The wallets in question belonged to cryptocurrency exchanges, online casinos and foreign exchange companies, which “do not appear to be related at all,” ZachXBT said.
“An analyst with basic tools could have identified, within minutes, that these were working trading wallets from the thousands of transactions they were processing,” he said.
Source: ZachXBT
In a separate social media post, the onchain investigator wrote that the case was “sealed” and that Circle had “no basis” to freeze tokens tied to fiat currency. He added:
“In my five years of investigating, this could potentially be the most incompetent freeze I’ve seen. This is what happens when you turn your freeze decisions over to any random federal judge instead of having a process.”

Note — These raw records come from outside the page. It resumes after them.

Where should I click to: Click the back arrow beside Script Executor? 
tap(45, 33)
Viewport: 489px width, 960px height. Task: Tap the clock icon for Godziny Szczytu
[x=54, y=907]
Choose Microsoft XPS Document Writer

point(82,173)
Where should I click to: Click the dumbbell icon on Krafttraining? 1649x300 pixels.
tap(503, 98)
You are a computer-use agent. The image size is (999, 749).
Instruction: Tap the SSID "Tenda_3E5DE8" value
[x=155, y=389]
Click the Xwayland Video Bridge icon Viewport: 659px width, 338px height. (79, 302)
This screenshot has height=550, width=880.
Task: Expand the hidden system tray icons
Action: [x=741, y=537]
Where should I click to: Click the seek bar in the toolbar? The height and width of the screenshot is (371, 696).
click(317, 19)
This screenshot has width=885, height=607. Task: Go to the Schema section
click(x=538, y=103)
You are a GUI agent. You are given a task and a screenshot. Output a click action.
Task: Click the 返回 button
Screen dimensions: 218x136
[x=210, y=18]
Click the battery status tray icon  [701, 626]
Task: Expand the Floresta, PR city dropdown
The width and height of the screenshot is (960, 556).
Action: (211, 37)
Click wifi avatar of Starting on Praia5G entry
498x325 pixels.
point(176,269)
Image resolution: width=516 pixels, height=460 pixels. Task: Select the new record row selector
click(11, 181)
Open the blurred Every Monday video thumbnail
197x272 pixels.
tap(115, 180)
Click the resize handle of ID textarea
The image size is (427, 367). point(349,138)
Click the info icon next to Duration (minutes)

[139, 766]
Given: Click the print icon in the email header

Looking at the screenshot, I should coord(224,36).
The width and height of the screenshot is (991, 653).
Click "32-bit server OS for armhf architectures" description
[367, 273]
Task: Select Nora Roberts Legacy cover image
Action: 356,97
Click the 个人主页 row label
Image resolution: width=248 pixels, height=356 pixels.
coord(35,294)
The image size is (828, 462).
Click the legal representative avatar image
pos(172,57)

Cointelegraph requested comment from Circle on the allegations but did not receive a response at the time of publication.
A simplified illustration of the $USDC Wallets frozen by Circle. Source: ZachXBT
Centralized stablecoins can be frozen by the issuer, which runs counter to the fundamental value proposition of cryptocurrencies as permissionless, censorship-resistant assets, critics of the technology say.
Crypto Executives Warn Regulated Stablecoins Are Gateway to CBDCs
“This is your 10th reminder that centrally issued stablecoins are not actually yours; they can be frozen, unlike cash,” said Mert Mumtaz, founder of remote procedure call (RPC) node provider Helius, in response to the request. $USDC the wallet freezes.
Jean Rausis, co-founder of decentralized trading platform Smardex, said the provisions of the GENIUS stablecoin regulatory framework laid the foundation for the emergence of a privately managed central bank digital currency (CBDC).
Centralized stablecoins effectively give the issuer the same financial monitoring and asset freezing capabilities that a standard CBDC would provide, he said.
Former US lawmaker Marjorie Taylor Greene echoed Rausis’ warning in May 2025, arguing that stablecoins regulated by the GENIUS bill are a “CBDC Trojan horse.”